The Pastures of Heaven by John Steinbeck


  Pat could not sleep that night. His head was too full of plans. Once he got up and lighted the lamp to look in his bank book. A little before daylight he dressed and cooked his breakfast, and while he ate, his eyes wandered again and again to the locked door. There was a light of malicious joy in his eyes. "It'll be dark in there," he said. "I better rip open the shutters before I go in there."

  When the daylight came at last, he took a crowbar and walked around the house, tearing open the nailed shutters as he went. The parlor windows he did not touch, for he didn't want to disturb the rose bush. Finally he went back into the kitchen and stood before the locked door. For a moment the old vision stopped him. "But it will be just for a minute," he argued. "I'll start in tearing it to pieces right away." The crowbar poised and crashed on the lock. The door sprang open crying miserably on its dry hinges, and the horrible room lay before him. The air was foggy with cobwebs ; a musty, ancient odor flowed through the door. There were the two rocking chairs on either side of the rusty stove. Even through the dust he could see the little hollows in their cushions. But these were not the terrible things. Pat knew where lay the center of his fears. He walked rapidly through the room, brushing the cobwebs from his eyes as he went. The parlor was still dark, for its shutters were closed. Pat didn't have to grope for the table; he knew exactly where it was. Hadn't it haunted him for ten years? He picked up table and Bible together, ran out through the kitchen and hurled them into the yard.

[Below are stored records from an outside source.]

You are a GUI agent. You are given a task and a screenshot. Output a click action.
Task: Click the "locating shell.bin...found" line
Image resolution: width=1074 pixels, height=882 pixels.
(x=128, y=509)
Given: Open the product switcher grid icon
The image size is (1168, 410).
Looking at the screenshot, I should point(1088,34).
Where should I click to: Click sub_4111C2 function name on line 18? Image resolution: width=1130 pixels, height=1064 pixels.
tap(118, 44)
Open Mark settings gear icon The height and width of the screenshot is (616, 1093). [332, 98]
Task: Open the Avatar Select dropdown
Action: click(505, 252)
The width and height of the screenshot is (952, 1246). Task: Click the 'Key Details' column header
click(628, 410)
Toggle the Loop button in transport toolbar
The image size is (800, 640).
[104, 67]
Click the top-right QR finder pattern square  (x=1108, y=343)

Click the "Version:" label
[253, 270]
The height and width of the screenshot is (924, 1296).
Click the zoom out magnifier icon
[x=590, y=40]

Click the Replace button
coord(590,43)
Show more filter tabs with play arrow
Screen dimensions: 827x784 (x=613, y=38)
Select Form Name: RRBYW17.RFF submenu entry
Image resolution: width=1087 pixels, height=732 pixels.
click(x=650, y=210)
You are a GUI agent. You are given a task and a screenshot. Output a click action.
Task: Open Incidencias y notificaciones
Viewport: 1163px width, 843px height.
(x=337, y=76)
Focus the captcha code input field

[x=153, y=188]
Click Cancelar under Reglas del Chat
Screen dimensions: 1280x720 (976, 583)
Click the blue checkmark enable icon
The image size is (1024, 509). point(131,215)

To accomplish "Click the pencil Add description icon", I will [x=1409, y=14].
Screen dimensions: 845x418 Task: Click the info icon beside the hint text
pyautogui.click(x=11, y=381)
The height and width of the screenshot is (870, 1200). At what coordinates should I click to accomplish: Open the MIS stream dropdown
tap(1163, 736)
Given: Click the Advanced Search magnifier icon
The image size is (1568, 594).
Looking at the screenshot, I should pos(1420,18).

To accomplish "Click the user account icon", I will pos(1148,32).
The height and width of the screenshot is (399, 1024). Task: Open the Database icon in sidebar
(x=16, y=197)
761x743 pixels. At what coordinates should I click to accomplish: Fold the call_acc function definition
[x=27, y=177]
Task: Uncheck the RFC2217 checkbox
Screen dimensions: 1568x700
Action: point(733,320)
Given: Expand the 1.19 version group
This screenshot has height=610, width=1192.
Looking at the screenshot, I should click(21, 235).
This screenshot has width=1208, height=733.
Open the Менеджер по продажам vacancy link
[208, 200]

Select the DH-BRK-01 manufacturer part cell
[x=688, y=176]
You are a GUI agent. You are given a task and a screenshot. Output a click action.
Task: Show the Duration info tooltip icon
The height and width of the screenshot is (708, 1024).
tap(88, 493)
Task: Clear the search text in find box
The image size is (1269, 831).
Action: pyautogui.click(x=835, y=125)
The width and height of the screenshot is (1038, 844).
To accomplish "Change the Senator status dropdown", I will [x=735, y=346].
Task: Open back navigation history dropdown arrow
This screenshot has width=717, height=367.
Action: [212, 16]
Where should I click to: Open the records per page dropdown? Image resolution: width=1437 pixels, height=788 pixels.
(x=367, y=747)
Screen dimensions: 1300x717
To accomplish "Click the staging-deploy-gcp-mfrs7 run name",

  Now he could go more slowly. The fear was gone. The windows were stuck so hard that he had to use the bar to pry them open. First the rocking chairs went out, rolling and jumping when they hit the ground, then the pictures, the ornaments from the mantel, the stuffed orioles. And when the movable furniture, the clothing, the rugs and vases were scattered about under the windows, Pat ripped up the carpets and crammed them out, too. Finally he brought buckets of water and splashed the walls and ceilings thoroughly. The work was an intense pleasure to him. He tried to break the legs from the chairs when he threw them out. While the water was soaking into the old dark wallpaper, he collected all of the furniture from under the windows, piled it up and set fire to it. Old musty fabrics and varnished wood smoldered sullenly and threw out a foul stench of dust and dampness. Only when a bucket of kerosene was thrown over the pile did the flame leap up. The tables and chairs cracked as they released their ghosts into the fire. Pat surveyed the pile joyfully.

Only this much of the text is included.